Santi Benedetto e Scolastica is a church in Rome.

==History==
This tiny church is one of the smallest in Rome, and is the regional church for natives of the city and region of Norcia living in Rome. An archconfraternity to care for the welfare of Nursian expatriates was set up in Rome in the early 1600s. Pope Paul V approved it as a confraternity in 1615. At first, the group met in a chapel of Sant'Eustachio, but in 1622, the confraternity was bequeathed a property on the VIa di Torre Argentina. Gregory XV raised it to an archconfraternity in 1623.

The already existing house chapel was converted into a church with a separate entrance in 1625, and given the dedication is because St Benedict started his monastic career at Norcia before moving to Montecassino. St Scholastica was his sister, and by tradition was the first Benedictine nun. After 1808, during the French occupation of Rome, the church was looted of its artworks and desecrated. In 1841, the church was restored and reopened, and underwent further restoration under Pope Pius IX and Pope Leo XIII. At present it is cherished by its small congregation.

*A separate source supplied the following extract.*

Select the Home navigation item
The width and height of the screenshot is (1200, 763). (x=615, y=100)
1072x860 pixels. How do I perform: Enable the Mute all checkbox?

The Archconfraternity went into abeyance in the 1960s, but was revived in 1984 under new statutes.

==Exterior==

The church is part of a larger building, and hence has no separate architectural identity. It is marked by the interesting and unusual dedicatory inscription over the entrance, which is written in concentric circles within a tondo. This tondo is flanked by two diagonal strips of cornice each with a faint S-curve, and which join to it via tiny volutes. The inscription reads "Divis Benedicto et Scholasticae Patronis nursinus ordo et populus", which translates as "To the honoured patrons Benedict and Scholastica, the council and people of Norcia".

==Interior==
The single-roomed interior was entirely restored in the 19th century, and could be described as garish in places. The walls are painted to imitate green hanging curtains, with trompe-l'œil pilasters supporting an entablature with an inscription "Felix Nursiae tellus quae talem genuit alumnum" or "Happy land of Norcia, which gave birth to such a pupil". There is a painting of the patrons over the altar, and over that a lunette containing stained glass showing the Madonna and Child being venerated by saints.

==Opening==
The church is open for Mass at 18:00, except Sunday which is 11:00.